== Extrait de page
La tournée Charmed Life passait hier soir par le Grand Rex, et Neil Hannon nous a offert un abondant bouquet de 23 de ses chansons les plus connues, lors d’un concert plus irrégulier que de coutume.
Comme c’est le cas pour beaucoup d’artistes, la pandémie a stoppé net les projets de Neil Hannon et de sa Divine Comedy, et elle nous a privés d’un plaisir que nous attendions particulièrement, celui de le voir interpréter sur la scène de la Philharmonie, chaque soir, un album original de sa brillante discographie. Pour le moment, Neil n’est nous est revenu “que” avec un généreux best of sous le bras – heureusement assorti d’un joli album d’inédits –, soutenu par une tournée qui passe ce jour par le Grand Rex. Le Grand Rex, soit une relativement grande salle pour un artiste dont la cote auprès des amoureux de grande pop orchestrale britannique n’a pas encore été doublée d’un véritable succès populaire…
20h : c’est Blumi, c’est-à-dire Emma Broughton, une chanteuse franco-britannique déjà repérée pour sa collaboration avec Bon Iver, qui assure la première partie. Elle commence son set alors que la plupart des gens ne sont pas arrivés, ce qui est loin d’être idéal pour que sa musique crée l’impression voulue (même si elle se dit moins impressionnée parce que tout le monde n’est pas encore là dans cette grande salle !). Blumi chante et raconte des histoires sur un fond sonore bruissant de vie ou sur des sonorités électroniques tantôt liquides, tantôt aériennes. Sa voix, parfaitement posée, impressionne d’emblée par son pouvoir évocateur – on regrettera forcément qu’elle ne chante pas aussi quelques textes en français. A la guitare électrique grondante ou aux claviers, elle cherche, cherche, cherche à créer des sensations suspendues, dans une atmosphère parfois cinématographique. Sur un morceau (The Father ?), le romantisme assez classique de la chanson est déchiré par des bruits incongrus dans la bande son, et l’effet est étonnant. Elle conclut son set de 30 minutes par The Dream, une chanson qu’elle présente comme « de consolation écrite à partir d’événements très tristes ». Et on se dit alors que, oui, c’est bien ça qu’on entend, malgré le handicap de la salle trop grande et du public peu attentif, une musique qui fait du bien à l’âme.
====
Pour chacune des affirmations suivantes sur le compte rendu du concert, répondre par oui ou par non et citer à l’identique les mots du compte rendu qui tranchent.
1. Neil Hannon a interprété 23 chansons lors du concert.
2. Le set de Blumi a duré une heure.
3. Blumi chante quelques textes en français.
== Données stockées
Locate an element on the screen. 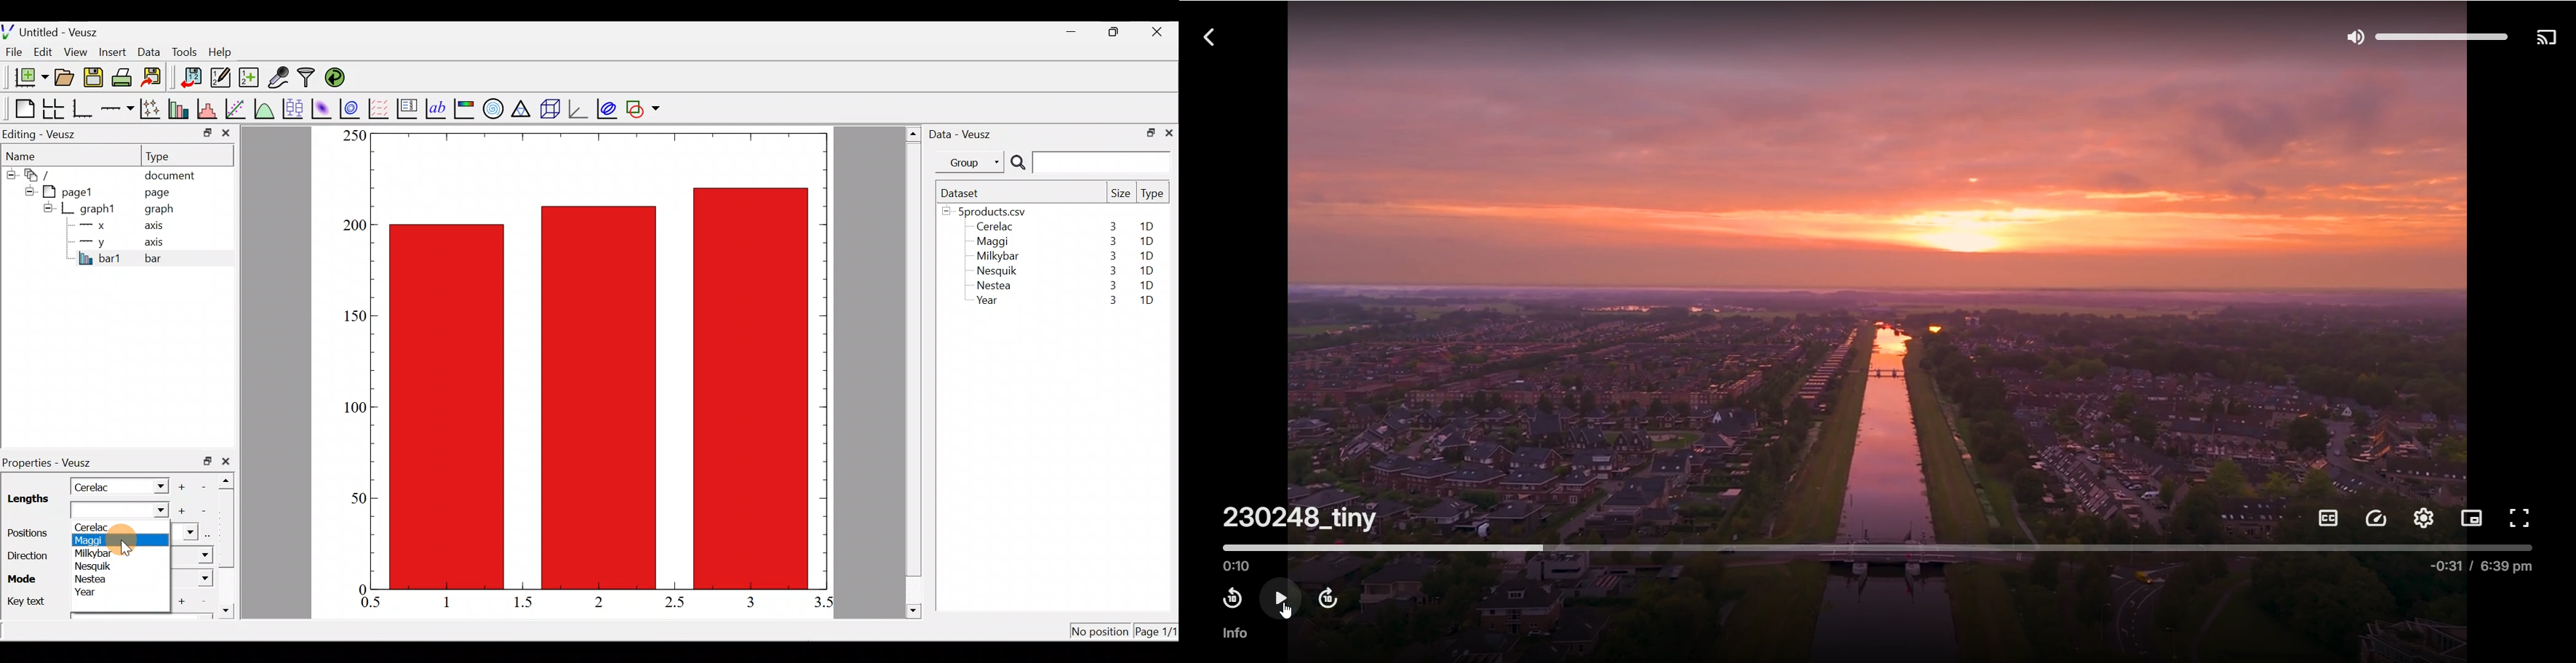 The width and height of the screenshot is (2576, 672). Plot bar charts is located at coordinates (180, 107).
====
Solution rédigée
1. Oui : « un abondant bouquet de 23 de ses chansons les plus connues »
2. Non : « Elle conclut son set de 30 minutes par The Dream »
3. Non : « on regrettera forcément qu’elle ne chante pas aussi quelques textes en français »